From the line that includes "This screenshot has width=1280, height=720." to the last line of the data, quote each line precisely; both boundary lines belong in the answer.
##### Data provided #####
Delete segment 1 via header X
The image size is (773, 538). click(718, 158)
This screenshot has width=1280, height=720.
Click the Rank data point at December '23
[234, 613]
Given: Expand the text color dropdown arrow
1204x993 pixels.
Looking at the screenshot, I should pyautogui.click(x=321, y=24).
#####
_Solution below_:
This screenshot has width=1280, height=720.
Click the Rank data point at December '23
[234, 613]
Given: Expand the text color dropdown arrow
1204x993 pixels.
Looking at the screenshot, I should pyautogui.click(x=321, y=24).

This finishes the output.